Audio By Carbonatix
The Local Government Service Association of Physical Planners (LoGSAPP) has expressed strong opposition to proposals to merge Development Planning Units and Physical Planning Departments at the local government level, warning that the move could worsen Ghana’s urban development challenges.
According to the association, the proposal is based on the flawed assumption that development planning and physical planning are interchangeable. LoGSAPP insists the two are distinct professional disciplines with different mandates, skills, and outcomes, and treating them as one would undermine effective planning.
In a statement, the association explained that physical planning is a specialized, spatially driven profession focused on land-use planning, urban design, development control, and environmental management, while development planning is largely socio-economic, dealing with policy formulation, budgeting, and programme coordination.

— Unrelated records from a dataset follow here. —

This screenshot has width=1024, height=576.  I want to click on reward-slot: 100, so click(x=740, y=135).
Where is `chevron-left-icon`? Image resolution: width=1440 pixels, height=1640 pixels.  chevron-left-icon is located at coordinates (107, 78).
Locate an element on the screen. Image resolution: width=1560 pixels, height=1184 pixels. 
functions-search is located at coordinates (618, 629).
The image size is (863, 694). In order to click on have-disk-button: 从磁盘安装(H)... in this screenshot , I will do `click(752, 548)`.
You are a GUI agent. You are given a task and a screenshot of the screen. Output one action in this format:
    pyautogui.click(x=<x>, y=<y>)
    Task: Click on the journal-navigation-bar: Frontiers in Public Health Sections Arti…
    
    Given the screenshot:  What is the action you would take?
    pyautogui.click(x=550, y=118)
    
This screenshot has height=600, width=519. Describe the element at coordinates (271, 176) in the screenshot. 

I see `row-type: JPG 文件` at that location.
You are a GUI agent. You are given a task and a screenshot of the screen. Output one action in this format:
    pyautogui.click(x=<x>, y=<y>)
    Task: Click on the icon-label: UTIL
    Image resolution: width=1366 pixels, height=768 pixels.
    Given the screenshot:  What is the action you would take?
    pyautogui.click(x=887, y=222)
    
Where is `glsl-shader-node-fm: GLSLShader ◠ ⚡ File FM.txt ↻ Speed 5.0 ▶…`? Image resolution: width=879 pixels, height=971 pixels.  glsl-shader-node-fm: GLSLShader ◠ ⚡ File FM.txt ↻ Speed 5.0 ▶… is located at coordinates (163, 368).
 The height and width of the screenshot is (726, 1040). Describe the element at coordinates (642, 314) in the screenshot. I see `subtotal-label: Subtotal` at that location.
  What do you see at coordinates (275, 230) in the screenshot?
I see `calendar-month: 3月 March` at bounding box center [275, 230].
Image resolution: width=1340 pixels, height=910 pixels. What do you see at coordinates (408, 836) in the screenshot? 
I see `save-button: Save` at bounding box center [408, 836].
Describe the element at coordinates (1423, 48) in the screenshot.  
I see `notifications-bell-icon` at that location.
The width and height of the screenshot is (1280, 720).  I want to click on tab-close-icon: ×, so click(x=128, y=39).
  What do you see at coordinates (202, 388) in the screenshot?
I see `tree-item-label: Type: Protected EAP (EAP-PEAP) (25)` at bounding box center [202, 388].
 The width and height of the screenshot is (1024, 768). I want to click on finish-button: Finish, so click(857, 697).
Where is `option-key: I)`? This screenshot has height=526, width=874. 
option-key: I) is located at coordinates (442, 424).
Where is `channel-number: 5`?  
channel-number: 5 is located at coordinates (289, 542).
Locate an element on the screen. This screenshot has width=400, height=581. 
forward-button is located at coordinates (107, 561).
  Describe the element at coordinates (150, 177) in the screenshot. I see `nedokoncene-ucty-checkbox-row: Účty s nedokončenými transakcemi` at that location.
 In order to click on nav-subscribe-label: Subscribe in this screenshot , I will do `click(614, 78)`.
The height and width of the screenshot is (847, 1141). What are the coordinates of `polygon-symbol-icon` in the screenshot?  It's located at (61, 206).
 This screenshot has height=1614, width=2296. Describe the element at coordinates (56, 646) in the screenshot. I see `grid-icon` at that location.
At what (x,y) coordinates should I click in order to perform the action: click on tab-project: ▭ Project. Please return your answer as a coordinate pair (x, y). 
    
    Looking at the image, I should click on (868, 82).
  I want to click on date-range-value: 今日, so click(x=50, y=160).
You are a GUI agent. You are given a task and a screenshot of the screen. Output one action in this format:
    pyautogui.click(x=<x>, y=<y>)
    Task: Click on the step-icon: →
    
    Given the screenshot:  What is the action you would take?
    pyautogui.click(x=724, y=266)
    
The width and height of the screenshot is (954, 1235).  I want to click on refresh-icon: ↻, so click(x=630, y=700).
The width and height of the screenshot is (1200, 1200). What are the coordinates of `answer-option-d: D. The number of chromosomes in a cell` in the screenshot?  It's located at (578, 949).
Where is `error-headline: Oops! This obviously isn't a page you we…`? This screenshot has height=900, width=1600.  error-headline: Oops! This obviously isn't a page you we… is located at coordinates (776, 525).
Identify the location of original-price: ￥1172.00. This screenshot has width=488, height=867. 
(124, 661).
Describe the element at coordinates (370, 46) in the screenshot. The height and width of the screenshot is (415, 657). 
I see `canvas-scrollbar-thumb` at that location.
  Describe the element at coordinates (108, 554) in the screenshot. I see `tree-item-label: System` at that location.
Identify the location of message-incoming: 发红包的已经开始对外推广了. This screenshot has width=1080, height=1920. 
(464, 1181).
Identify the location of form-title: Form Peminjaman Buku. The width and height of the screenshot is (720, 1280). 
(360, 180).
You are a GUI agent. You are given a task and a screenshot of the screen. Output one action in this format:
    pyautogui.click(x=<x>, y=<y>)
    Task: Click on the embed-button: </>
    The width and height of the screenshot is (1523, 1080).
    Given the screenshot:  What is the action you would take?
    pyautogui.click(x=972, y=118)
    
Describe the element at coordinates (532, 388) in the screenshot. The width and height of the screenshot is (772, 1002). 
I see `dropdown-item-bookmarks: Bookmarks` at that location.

LoGSAPP argued that Ghana’s major urban problems—such as flooding, congestion, informal settlements, environmental degradation, and unsafe developments—are primarily spatial in nature and stem from weak spatial planning and poor development control rather than a lack of socio-economic policies.
The association also pointed to the longstanding neglect of Physical Planning Departments, which remain under-resourced, understaffed, and poorly equipped, with some districts having no physical planners at all. It warned that merging the departments would further marginalize spatial planning and weaken enforcement.
Citing staffing imbalances, LoGSAPP noted that there are about 400 spatial planners in Metropolitan, Municipal and District Assemblies (MMDAs) compared to over 1,000 socio-economic planners nationwide, making it likely that socio-economic planning would dominate in any merged department.
LoGSAPP is therefore calling for reforms that strengthen spatial planning rather than merge the two units, emphasizing investment in qualified physical planners, institutional authority, and enforcement capacity.
The association maintained that sustainable urban development in Ghana depends on protecting professional boundaries and strengthening spatial expertise—not merging fundamentally different planning disciplines.